Closed aishwariyarao217 closed 3 years ago
Hi @aishwariyarao217 , This will probably require a few steps.
First, you will need a Python extractor that converts Python code into our format. See possible options here: https://github.com/tech-srl/code2seq#extending-to-other-languages
Second, you will probably need to modify that extractor to read the format of the CodeSearchNet dataset.
Best, Uri
Thankyou! And is there any way code2seq can be modified to output the code vectors and code caption as an embedding instead of actual sentence? For the code search task, the code vectors along with the code caption vectors need to be in the same space. Do you have any suggestions for how to go about this?

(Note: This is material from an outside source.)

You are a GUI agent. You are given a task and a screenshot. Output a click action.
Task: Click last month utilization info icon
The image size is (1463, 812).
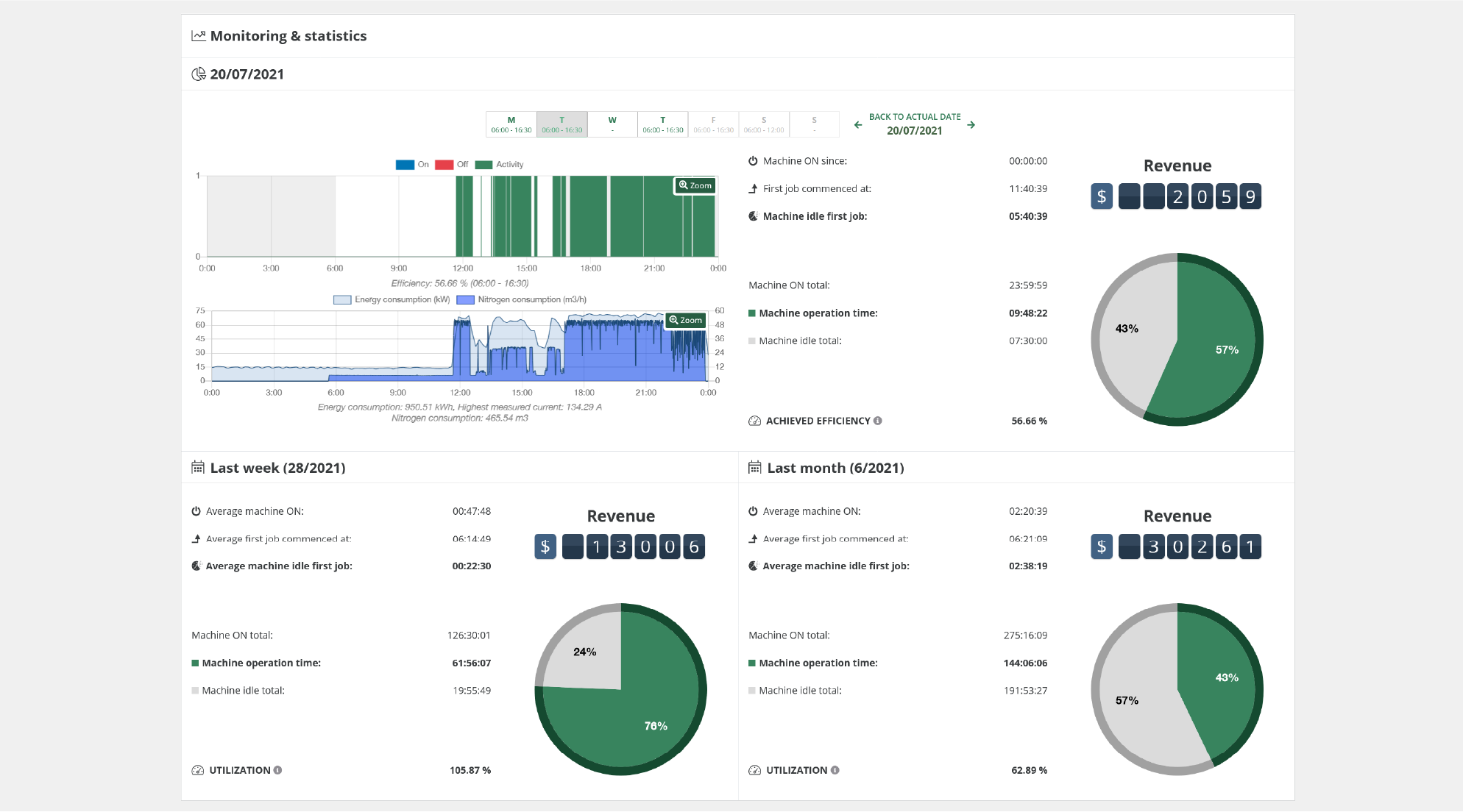[835, 770]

Hi @aishwariyarao217 , It will require some coding, because currently the caption is "decoded", not "encoded".
To address code search, you might want to encode the code snippet as it is now, and take the context_average
as the representation of the code.
Simultaneously, you can train another LSTM encoder to encode the caption, and encourage the "code vector" to be close to the "caption vector" using an appropriate loss.
Best, uri
Great, I will try it. Thank you so much for your time @urialon! I really appreciate it.
Hi, I'm going to be using the CodeSearchNet Python dataset for the task of code search. The input data is in json lines format and I was wondering if you could provide some guidelines on how I can convert the CodeSearchNet dataset into the correct format in order to train code2seq. I came across this https://github.com/tech-srl/code2seq/issues/41 and was wondering if I can modify the scripts to use the Python code instead.